(Dataset excerpt)
= = =
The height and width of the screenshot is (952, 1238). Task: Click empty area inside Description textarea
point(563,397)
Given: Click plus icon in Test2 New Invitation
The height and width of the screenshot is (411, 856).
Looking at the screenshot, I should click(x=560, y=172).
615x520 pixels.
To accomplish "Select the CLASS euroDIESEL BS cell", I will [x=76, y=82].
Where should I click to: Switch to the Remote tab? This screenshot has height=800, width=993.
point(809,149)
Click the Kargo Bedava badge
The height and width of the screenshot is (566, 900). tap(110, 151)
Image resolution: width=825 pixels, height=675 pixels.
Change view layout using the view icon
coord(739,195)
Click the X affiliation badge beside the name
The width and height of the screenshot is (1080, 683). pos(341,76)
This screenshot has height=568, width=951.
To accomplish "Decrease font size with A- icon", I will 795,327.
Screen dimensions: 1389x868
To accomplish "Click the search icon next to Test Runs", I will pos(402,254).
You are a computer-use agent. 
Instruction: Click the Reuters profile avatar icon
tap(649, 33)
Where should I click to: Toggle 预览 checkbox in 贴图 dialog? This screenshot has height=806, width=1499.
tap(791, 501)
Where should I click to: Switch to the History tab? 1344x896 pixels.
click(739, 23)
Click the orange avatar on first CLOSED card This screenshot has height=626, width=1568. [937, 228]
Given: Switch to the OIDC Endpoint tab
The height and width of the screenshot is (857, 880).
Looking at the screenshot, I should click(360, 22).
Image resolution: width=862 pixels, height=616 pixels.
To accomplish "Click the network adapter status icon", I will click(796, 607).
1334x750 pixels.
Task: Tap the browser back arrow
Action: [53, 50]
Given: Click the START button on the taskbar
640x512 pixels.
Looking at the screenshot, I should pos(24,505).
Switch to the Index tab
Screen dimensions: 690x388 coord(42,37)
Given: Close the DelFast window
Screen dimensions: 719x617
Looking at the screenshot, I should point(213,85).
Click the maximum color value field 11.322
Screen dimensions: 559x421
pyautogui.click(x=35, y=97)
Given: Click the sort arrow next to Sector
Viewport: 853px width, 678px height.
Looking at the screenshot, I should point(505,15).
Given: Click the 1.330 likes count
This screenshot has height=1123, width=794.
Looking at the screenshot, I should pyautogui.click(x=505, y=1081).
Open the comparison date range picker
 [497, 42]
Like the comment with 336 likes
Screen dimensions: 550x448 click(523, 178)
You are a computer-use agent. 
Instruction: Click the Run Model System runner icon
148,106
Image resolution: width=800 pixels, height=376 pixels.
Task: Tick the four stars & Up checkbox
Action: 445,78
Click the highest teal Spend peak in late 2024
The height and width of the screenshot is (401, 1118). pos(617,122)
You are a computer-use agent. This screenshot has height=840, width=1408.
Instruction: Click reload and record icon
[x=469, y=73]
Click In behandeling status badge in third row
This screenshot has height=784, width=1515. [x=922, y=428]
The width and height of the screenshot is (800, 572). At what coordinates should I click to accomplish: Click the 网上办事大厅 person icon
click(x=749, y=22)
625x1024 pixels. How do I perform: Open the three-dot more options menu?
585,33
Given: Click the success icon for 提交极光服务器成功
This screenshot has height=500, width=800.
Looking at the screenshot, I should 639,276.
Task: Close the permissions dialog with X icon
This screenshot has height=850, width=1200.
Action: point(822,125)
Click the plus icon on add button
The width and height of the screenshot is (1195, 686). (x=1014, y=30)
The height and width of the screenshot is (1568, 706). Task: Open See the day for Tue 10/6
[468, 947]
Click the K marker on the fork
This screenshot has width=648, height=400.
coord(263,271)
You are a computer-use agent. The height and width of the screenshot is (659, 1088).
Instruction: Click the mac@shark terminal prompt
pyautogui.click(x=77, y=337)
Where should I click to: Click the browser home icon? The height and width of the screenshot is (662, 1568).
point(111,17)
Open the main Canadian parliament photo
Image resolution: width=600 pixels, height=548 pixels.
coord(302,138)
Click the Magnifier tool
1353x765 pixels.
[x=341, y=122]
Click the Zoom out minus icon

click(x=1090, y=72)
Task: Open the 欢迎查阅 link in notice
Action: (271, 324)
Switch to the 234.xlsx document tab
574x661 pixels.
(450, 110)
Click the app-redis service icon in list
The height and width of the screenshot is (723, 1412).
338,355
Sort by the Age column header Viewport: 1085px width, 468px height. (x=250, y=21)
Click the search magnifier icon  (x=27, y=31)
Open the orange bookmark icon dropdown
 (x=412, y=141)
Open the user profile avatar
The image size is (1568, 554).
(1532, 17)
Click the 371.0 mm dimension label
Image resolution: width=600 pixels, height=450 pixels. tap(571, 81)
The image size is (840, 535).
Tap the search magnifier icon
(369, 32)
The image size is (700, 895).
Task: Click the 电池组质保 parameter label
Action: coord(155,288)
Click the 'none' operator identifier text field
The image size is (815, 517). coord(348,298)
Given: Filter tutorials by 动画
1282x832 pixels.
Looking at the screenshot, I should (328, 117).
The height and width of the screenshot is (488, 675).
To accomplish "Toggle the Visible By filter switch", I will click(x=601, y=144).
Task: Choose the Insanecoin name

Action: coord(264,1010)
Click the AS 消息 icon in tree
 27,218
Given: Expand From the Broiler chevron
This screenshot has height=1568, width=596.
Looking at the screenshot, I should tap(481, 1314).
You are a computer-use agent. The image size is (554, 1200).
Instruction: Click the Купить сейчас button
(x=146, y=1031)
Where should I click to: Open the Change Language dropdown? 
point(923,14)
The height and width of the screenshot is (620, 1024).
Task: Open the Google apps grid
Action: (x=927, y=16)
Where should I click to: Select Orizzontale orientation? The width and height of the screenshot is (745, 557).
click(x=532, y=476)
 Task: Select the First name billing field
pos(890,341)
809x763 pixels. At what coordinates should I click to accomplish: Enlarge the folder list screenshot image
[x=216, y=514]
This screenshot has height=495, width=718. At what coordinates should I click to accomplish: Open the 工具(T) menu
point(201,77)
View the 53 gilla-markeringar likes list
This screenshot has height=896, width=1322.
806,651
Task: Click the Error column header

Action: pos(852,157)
= = =
• _The request_
Rewrite all entries in the dataset excerpt with "Where should I click to:" replaced by "Where should I click in order to:" wherever it occurs. Keep everything else unchanged.

• _The output_
The height and width of the screenshot is (952, 1238). Task: Click empty area inside Description textarea
point(563,397)
Given: Click plus icon in Test2 New Invitation
The height and width of the screenshot is (411, 856).
Looking at the screenshot, I should click(x=560, y=172).
615x520 pixels.
To accomplish "Select the CLASS euroDIESEL BS cell", I will [x=76, y=82].
Where should I click in order to: Switch to the Remote tab? This screenshot has height=800, width=993.
point(809,149)
Click the Kargo Bedava badge
The height and width of the screenshot is (566, 900). tap(110, 151)
Image resolution: width=825 pixels, height=675 pixels.
Change view layout using the view icon
coord(739,195)
Click the X affiliation badge beside the name
The width and height of the screenshot is (1080, 683). pos(341,76)
This screenshot has height=568, width=951.
To accomplish "Decrease font size with A- icon", I will 795,327.
Screen dimensions: 1389x868
To accomplish "Click the search icon next to Test Runs", I will pos(402,254).
You are a computer-use agent. 
Instruction: Click the Reuters profile avatar icon
tap(649, 33)
Where should I click in order to: Toggle 预览 checkbox in 贴图 dialog? This screenshot has height=806, width=1499.
tap(791, 501)
Where should I click in order to: Switch to the History tab? 1344x896 pixels.
click(739, 23)
Click the orange avatar on first CLOSED card This screenshot has height=626, width=1568. [937, 228]
Given: Switch to the OIDC Endpoint tab
The height and width of the screenshot is (857, 880).
Looking at the screenshot, I should click(360, 22).
Image resolution: width=862 pixels, height=616 pixels.
To accomplish "Click the network adapter status icon", I will click(796, 607).
1334x750 pixels.
Task: Tap the browser back arrow
Action: [53, 50]
Given: Click the START button on the taskbar
640x512 pixels.
Looking at the screenshot, I should pos(24,505).
Switch to the Index tab
Screen dimensions: 690x388 coord(42,37)
Given: Close the DelFast window
Screen dimensions: 719x617
Looking at the screenshot, I should point(213,85).
Click the maximum color value field 11.322
Screen dimensions: 559x421
pyautogui.click(x=35, y=97)
Given: Click the sort arrow next to Sector
Viewport: 853px width, 678px height.
Looking at the screenshot, I should point(505,15).
Given: Click the 1.330 likes count
This screenshot has height=1123, width=794.
Looking at the screenshot, I should pyautogui.click(x=505, y=1081).
Open the comparison date range picker
 [497, 42]
Like the comment with 336 likes
Screen dimensions: 550x448 click(523, 178)
You are a computer-use agent. 
Instruction: Click the Run Model System runner icon
148,106
Image resolution: width=800 pixels, height=376 pixels.
Task: Tick the four stars & Up checkbox
Action: 445,78
Click the highest teal Spend peak in late 2024
The height and width of the screenshot is (401, 1118). pos(617,122)
You are a computer-use agent. This screenshot has height=840, width=1408.
Instruction: Click reload and record icon
[x=469, y=73]
Click In behandeling status badge in third row
This screenshot has height=784, width=1515. [x=922, y=428]
The width and height of the screenshot is (800, 572). At what coordinates should I click to accomplish: Click the 网上办事大厅 person icon
click(x=749, y=22)
625x1024 pixels. How do I perform: Open the three-dot more options menu?
585,33
Given: Click the success icon for 提交极光服务器成功
This screenshot has height=500, width=800.
Looking at the screenshot, I should 639,276.
Task: Close the permissions dialog with X icon
This screenshot has height=850, width=1200.
Action: point(822,125)
Click the plus icon on add button
The width and height of the screenshot is (1195, 686). (x=1014, y=30)
The height and width of the screenshot is (1568, 706). Task: Open See the day for Tue 10/6
[468, 947]
Click the K marker on the fork
This screenshot has width=648, height=400.
coord(263,271)
You are a computer-use agent. The height and width of the screenshot is (659, 1088).
Instruction: Click the mac@shark terminal prompt
pyautogui.click(x=77, y=337)
Where should I click in order to: Click the browser home icon? The height and width of the screenshot is (662, 1568).
point(111,17)
Open the main Canadian parliament photo
Image resolution: width=600 pixels, height=548 pixels.
coord(302,138)
Click the Magnifier tool
1353x765 pixels.
[x=341, y=122]
Click the Zoom out minus icon

click(x=1090, y=72)
Task: Open the 欢迎查阅 link in notice
Action: (271, 324)
Switch to the 234.xlsx document tab
574x661 pixels.
(450, 110)
Click the app-redis service icon in list
The height and width of the screenshot is (723, 1412).
338,355
Sort by the Age column header Viewport: 1085px width, 468px height. (x=250, y=21)
Click the search magnifier icon  (x=27, y=31)
Open the orange bookmark icon dropdown
 (x=412, y=141)
Open the user profile avatar
The image size is (1568, 554).
(1532, 17)
Click the 371.0 mm dimension label
Image resolution: width=600 pixels, height=450 pixels. tap(571, 81)
The image size is (840, 535).
Tap the search magnifier icon
(369, 32)
The image size is (700, 895).
Task: Click the 电池组质保 parameter label
Action: coord(155,288)
Click the 'none' operator identifier text field
The image size is (815, 517). coord(348,298)
Given: Filter tutorials by 动画
1282x832 pixels.
Looking at the screenshot, I should (328, 117).
The height and width of the screenshot is (488, 675).
To accomplish "Toggle the Visible By filter switch", I will click(x=601, y=144).
Task: Choose the Insanecoin name

Action: coord(264,1010)
Click the AS 消息 icon in tree
 27,218
Given: Expand From the Broiler chevron
This screenshot has height=1568, width=596.
Looking at the screenshot, I should tap(481, 1314).
You are a computer-use agent. The image size is (554, 1200).
Instruction: Click the Купить сейчас button
(x=146, y=1031)
Where should I click in order to: Open the Change Language dropdown? 
point(923,14)
The height and width of the screenshot is (620, 1024).
Task: Open the Google apps grid
Action: (x=927, y=16)
Where should I click in order to: Select Orizzontale orientation? The width and height of the screenshot is (745, 557).
click(x=532, y=476)
 Task: Select the First name billing field
pos(890,341)
809x763 pixels. At what coordinates should I click to accomplish: Enlarge the folder list screenshot image
[x=216, y=514]
This screenshot has height=495, width=718. At what coordinates should I click to accomplish: Open the 工具(T) menu
point(201,77)
View the 53 gilla-markeringar likes list
This screenshot has height=896, width=1322.
806,651
Task: Click the Error column header

Action: pos(852,157)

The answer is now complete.